Pagan Pride is a movement among American pagans to build a positive public image of paganism. Local Pagan Pride groups sponsor "Pagan Pride Day" festivals, usually in public locations such as city parks or university campuses. The first recorded reference to "Pagan Pride" can be traced to 1992.

The Pagan Pride Project
The Pagan Pride Project is an organization whose aims are to promote understanding of paganism, support various charities, and bring pagan communities closer together. The project's logo shows various pagan symbols encircling the Earth—the yin/yang symbol, Celtic cross, Mjöllnir, a Triple Goddess symbol, an Eye of Horus, Venus of Willendorf, ankh, pentagram, triskelion, Stone Megalith, Green Man, Enneagram, and the Kabbalistic Tree of life.

Pagan Pride Day
Pagan Pride Day is an annual event held in a variety of locations across the world. The festivities are as varied as the communities who organize them. Some events are simple open picnics or cook-outs held in a local park; others are full-fledged festivals with rented venues, performance stages, and food facilities. There are, however, several common elements.

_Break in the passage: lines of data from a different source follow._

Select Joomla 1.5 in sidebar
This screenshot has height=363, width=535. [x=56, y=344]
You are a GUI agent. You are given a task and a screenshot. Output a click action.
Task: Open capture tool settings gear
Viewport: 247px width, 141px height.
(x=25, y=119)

First and foremost is the goal of educating the public about the beliefs and practices of various Neopagan traditions. The general public is invited and there are usually tables of reading materials, staffed by members of a range of Neopagan denominations. Speakers or workshops may focus on dispelling common misconceptions about Neopaganism, or may seek to educate outsiders about the details of their particular beliefs and practices.

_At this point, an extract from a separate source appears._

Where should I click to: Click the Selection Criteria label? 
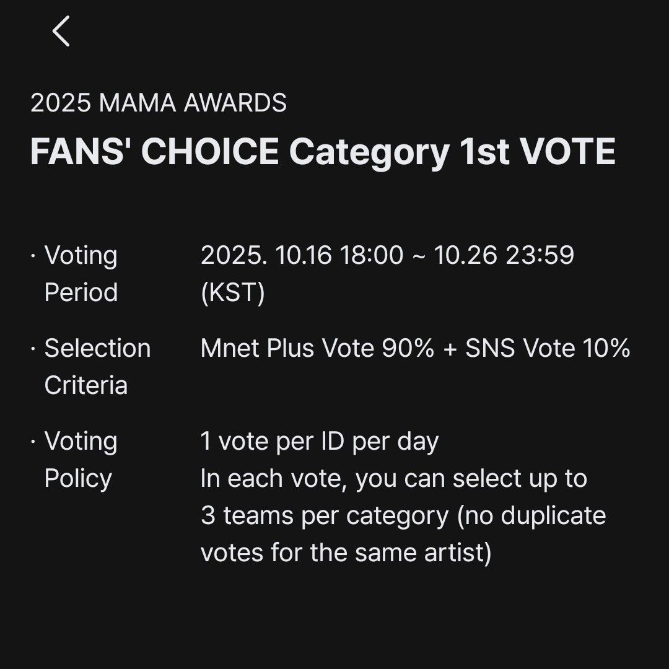(97, 366)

The second most common aspect is charitable work. Many Pagan Pride coordinating committees choose a local charity to support with fundraising and/or donations raised by the event. These charities might be organizations related to environmental conservation, animal rescues, food pantries, shelters for victims of domestic violence, or related causes.

Pagan Pride Day events are open to the public and generally welcoming to families and children. Hosting a PPD event requires adherence to a range of policies.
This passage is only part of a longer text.